Avoidance variants

Jonathan Rosenne jonathan.rosenne at gmail.com
Thu Mar 26 00:14:10 CDT 2015


“It's still a HEH, it just looks like another letter, right?” Wrong. It’s a QOF. Just like the p in receipt is a p. Unicode should not concern itself with the reasons words are spelt the way they are spelt.

 

 

Best Regards,

 

Jonathan Rosenne

 

From: Unicode [mailto:unicode-bounces at unicode.org] On Behalf Of Mark E. Shoulson
Sent: Thursday, March 26, 2015 4:31 AM
To: unicode at unicode.org
Subject: Avoidance variants

 

So, not much in the way of discussion regarding the TETRAGRAMMATON issue I raised the other week.  OK; someone'll eventually get to it I guess.

Another thing I was thinking about, while toying with Hebrew fonts.  Often, letters are substituted in _nomina sacra_ in order to avoid writing a holy name, much as the various symbols for the tetragrammaton are used.  And indeed, sometimes they're used in that name too, as I mentioned, usages like ידוד or ידוה and so on.  There's an example in the paper that shows אלדים instead of אלהים.  Much more common today would be אלקים and in fact people frequently even pronounce it that way (when it refers to big-G God, in non-sacred contexts.  But for little-g gods, the same word is pronounced without the avoidance, because it isn't holy.  It's weird.)

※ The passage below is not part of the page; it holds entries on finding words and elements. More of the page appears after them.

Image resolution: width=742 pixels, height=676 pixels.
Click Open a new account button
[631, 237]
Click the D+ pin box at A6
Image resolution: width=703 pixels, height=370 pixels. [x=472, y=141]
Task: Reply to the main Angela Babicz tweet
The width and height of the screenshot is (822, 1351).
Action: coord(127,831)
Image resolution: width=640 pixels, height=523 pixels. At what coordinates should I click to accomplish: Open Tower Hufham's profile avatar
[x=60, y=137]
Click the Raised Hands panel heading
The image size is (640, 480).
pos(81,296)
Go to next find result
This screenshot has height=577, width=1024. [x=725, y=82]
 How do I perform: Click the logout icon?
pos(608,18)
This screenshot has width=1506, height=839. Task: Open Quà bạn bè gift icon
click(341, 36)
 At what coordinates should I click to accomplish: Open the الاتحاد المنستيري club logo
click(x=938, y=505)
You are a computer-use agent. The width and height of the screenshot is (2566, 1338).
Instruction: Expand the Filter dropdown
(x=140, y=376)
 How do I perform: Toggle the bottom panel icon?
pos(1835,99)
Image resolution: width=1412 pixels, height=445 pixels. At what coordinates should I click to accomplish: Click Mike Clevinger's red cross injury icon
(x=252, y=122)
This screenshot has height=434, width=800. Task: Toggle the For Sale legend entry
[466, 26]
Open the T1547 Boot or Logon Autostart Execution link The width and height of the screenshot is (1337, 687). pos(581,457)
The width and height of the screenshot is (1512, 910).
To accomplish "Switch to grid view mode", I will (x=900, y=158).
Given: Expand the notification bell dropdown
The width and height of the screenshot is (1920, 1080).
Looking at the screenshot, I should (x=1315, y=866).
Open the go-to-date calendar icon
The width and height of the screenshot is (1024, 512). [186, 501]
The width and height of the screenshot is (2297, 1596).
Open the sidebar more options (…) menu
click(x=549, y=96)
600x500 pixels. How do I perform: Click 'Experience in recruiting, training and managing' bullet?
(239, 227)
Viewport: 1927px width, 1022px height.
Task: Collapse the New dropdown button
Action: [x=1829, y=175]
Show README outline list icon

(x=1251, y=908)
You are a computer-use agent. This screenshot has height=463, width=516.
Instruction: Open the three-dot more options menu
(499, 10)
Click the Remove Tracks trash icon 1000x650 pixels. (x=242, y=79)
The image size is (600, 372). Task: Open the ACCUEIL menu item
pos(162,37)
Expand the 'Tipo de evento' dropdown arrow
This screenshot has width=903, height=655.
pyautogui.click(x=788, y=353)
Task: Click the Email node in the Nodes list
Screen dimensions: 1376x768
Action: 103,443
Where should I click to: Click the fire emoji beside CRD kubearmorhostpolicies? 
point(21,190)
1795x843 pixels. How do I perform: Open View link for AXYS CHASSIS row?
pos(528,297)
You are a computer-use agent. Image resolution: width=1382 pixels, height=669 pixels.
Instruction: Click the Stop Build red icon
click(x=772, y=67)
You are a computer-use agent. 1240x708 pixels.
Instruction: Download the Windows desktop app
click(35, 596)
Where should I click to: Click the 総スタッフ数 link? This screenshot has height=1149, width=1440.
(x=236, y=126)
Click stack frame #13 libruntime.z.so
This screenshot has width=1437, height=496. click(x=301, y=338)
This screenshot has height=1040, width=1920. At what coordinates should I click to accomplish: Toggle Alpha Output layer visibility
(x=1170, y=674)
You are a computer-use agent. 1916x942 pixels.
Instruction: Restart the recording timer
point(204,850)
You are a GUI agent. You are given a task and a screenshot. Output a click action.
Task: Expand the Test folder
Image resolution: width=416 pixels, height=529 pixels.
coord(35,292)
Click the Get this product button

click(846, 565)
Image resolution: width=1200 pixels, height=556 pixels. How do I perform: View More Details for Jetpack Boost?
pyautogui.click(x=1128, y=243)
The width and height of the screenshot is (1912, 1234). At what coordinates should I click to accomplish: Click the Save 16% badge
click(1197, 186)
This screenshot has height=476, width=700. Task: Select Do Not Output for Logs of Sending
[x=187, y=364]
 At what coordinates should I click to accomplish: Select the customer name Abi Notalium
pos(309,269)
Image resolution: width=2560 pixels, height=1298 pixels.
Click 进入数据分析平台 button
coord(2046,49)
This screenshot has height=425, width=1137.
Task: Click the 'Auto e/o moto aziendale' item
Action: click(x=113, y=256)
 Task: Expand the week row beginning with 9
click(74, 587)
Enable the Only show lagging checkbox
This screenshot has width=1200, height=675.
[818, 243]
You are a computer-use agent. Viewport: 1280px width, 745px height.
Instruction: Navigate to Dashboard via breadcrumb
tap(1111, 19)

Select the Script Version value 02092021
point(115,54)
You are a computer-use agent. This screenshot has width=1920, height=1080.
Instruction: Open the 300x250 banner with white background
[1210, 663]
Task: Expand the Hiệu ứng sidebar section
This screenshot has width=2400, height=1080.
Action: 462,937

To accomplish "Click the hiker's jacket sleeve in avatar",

I wonder if it makes sense maybe to encode not a codepoint, but a variant sequence(s) to represent this sort of "defaced" or "altered" letter HEH.  It's still a HEH, it just looks like another letter, right? (QOF or DALET or occasionally HET)  That would keep some consistency to the spelling.  On the other hand, the spelling with a QOF is already well entrenched in texts all over the internet.  But maybe it isn't right.  And what about the use of ה׳ or ד׳ for the tetragrammaton?  Are they both HEHs, one "altered", or is one really a DALET?  Any thoughts?

(and seriously, what to do about all those tetragrammaton symbols?)